## [Aim of the task]
Here, set down only the lines between the line that contains "Given: Open the About menu item" and the final line of the material, both included, exactly as written. Skip the pictures.

## [Dataset entries]
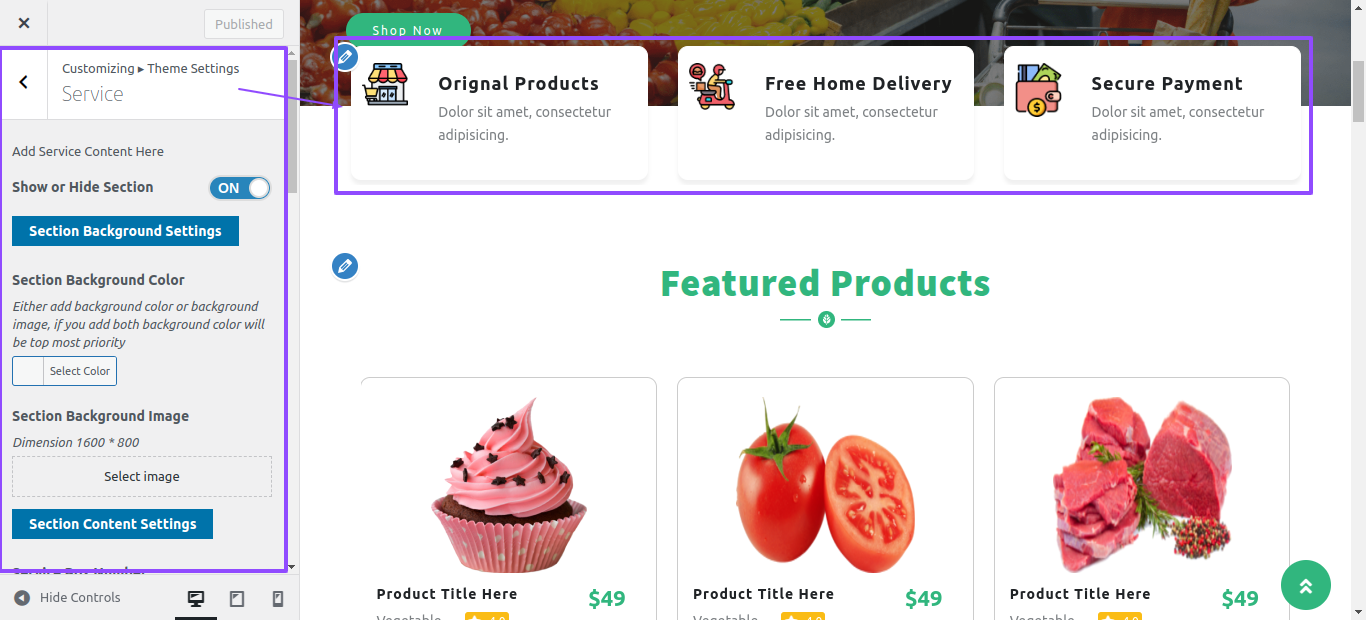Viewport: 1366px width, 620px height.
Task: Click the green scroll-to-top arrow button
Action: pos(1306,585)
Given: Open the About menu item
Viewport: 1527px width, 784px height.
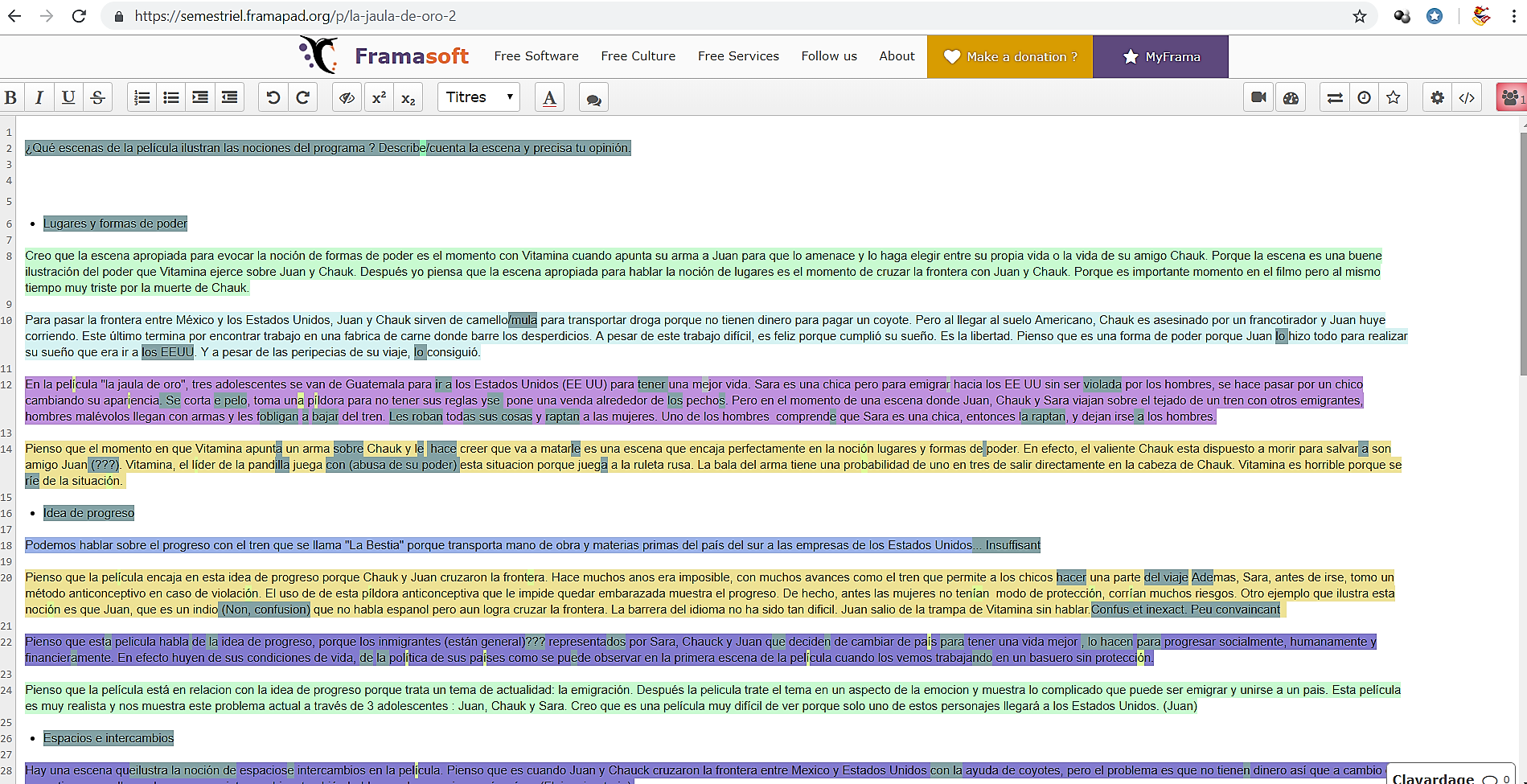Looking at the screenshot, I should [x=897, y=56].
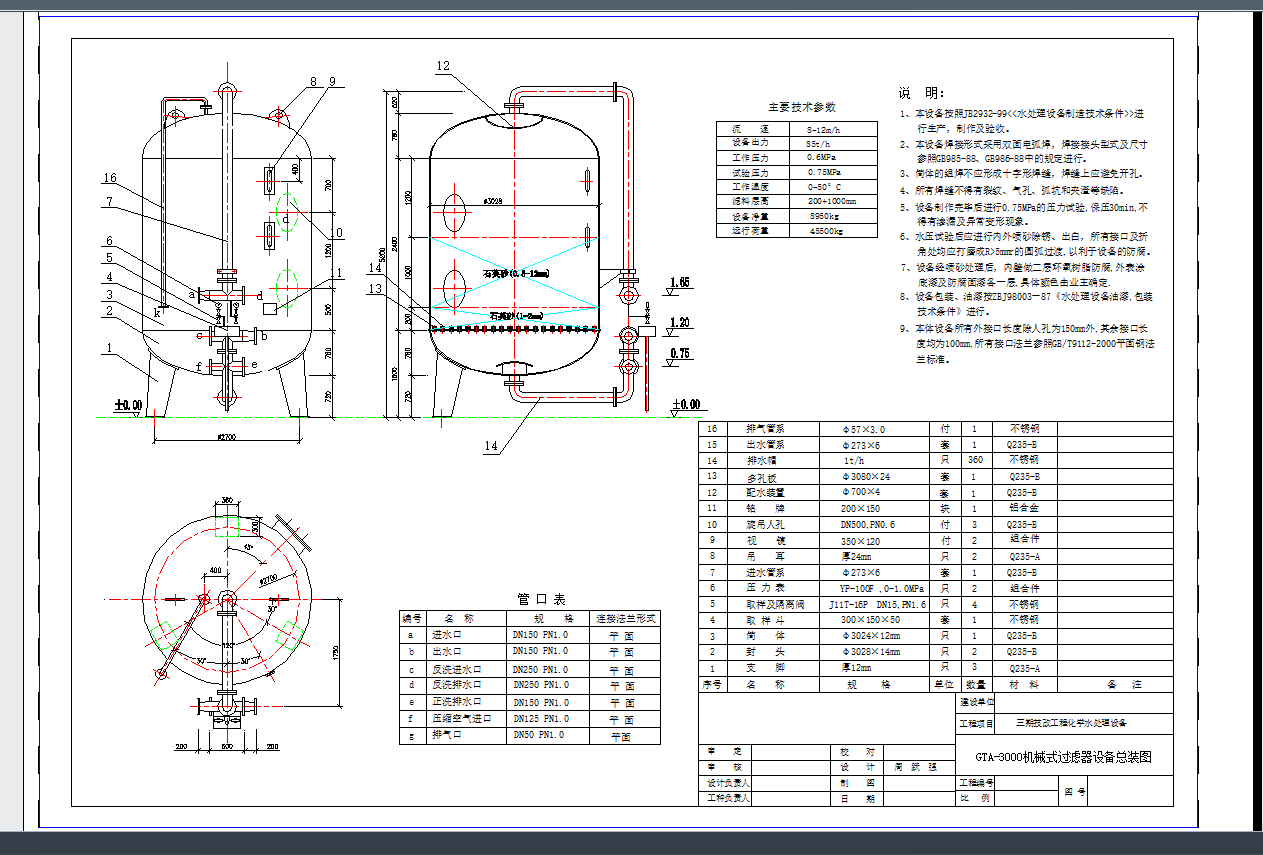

## [Problem solution]
Given: Open the About menu item
Viewport: 1527px width, 784px height.
Looking at the screenshot, I should [x=897, y=56].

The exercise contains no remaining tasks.